TASK:
Keeping every word in place, write out the entries that come next.

DATA TO EXAMINE:
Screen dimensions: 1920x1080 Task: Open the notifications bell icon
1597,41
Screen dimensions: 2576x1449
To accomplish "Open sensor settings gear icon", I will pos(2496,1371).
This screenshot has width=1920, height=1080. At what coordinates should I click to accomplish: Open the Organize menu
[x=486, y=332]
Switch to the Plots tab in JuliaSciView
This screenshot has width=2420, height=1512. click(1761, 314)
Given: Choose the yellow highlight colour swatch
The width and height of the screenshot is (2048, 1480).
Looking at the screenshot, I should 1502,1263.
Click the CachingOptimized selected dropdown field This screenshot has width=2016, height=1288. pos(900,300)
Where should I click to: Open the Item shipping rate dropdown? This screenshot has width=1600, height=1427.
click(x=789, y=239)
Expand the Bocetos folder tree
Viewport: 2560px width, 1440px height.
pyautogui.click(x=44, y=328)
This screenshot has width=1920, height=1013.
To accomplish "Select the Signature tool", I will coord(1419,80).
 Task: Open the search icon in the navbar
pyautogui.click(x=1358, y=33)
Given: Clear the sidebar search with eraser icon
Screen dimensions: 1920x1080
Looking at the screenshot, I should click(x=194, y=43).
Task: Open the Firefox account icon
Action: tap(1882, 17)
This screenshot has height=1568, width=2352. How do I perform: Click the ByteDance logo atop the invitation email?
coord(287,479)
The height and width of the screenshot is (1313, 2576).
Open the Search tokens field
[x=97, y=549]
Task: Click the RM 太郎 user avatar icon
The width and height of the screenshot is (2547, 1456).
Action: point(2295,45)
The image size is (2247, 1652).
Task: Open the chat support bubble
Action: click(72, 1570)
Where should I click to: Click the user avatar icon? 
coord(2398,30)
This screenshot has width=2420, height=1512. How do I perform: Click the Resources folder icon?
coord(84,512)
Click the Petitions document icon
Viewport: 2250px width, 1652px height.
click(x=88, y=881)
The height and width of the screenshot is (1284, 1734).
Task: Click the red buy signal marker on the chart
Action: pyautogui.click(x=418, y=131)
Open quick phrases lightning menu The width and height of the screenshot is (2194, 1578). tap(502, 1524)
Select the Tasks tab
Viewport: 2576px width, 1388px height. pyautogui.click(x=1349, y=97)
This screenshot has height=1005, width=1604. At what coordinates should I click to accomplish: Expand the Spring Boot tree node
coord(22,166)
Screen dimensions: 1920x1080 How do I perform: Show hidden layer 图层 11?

TASK SOLUTION:
Screen dimensions: 1920x1080 Task: Open the notifications bell icon
1597,41
Screen dimensions: 2576x1449
To accomplish "Open sensor settings gear icon", I will pos(2496,1371).
This screenshot has width=1920, height=1080. At what coordinates should I click to accomplish: Open the Organize menu
[x=486, y=332]
Switch to the Plots tab in JuliaSciView
This screenshot has width=2420, height=1512. click(1761, 314)
Given: Choose the yellow highlight colour swatch
The width and height of the screenshot is (2048, 1480).
Looking at the screenshot, I should 1502,1263.
Click the CachingOptimized selected dropdown field This screenshot has width=2016, height=1288. pos(900,300)
Where should I click to: Open the Item shipping rate dropdown? This screenshot has width=1600, height=1427.
click(x=789, y=239)
Expand the Bocetos folder tree
Viewport: 2560px width, 1440px height.
pyautogui.click(x=44, y=328)
This screenshot has width=1920, height=1013.
To accomplish "Select the Signature tool", I will coord(1419,80).
 Task: Open the search icon in the navbar
pyautogui.click(x=1358, y=33)
Given: Clear the sidebar search with eraser icon
Screen dimensions: 1920x1080
Looking at the screenshot, I should click(x=194, y=43).
Task: Open the Firefox account icon
Action: tap(1882, 17)
This screenshot has height=1568, width=2352. How do I perform: Click the ByteDance logo atop the invitation email?
coord(287,479)
The height and width of the screenshot is (1313, 2576).
Open the Search tokens field
[x=97, y=549]
Task: Click the RM 太郎 user avatar icon
The width and height of the screenshot is (2547, 1456).
Action: point(2295,45)
The image size is (2247, 1652).
Task: Open the chat support bubble
Action: click(72, 1570)
Where should I click to: Click the user avatar icon? 
coord(2398,30)
This screenshot has width=2420, height=1512. How do I perform: Click the Resources folder icon?
coord(84,512)
Click the Petitions document icon
Viewport: 2250px width, 1652px height.
click(x=88, y=881)
The height and width of the screenshot is (1284, 1734).
Task: Click the red buy signal marker on the chart
Action: pyautogui.click(x=418, y=131)
Open quick phrases lightning menu The width and height of the screenshot is (2194, 1578). tap(502, 1524)
Select the Tasks tab
Viewport: 2576px width, 1388px height. pyautogui.click(x=1349, y=97)
This screenshot has height=1005, width=1604. At what coordinates should I click to accomplish: Expand the Spring Boot tree node
coord(22,166)
Screen dimensions: 1920x1080 How do I perform: Show hidden layer 图层 11?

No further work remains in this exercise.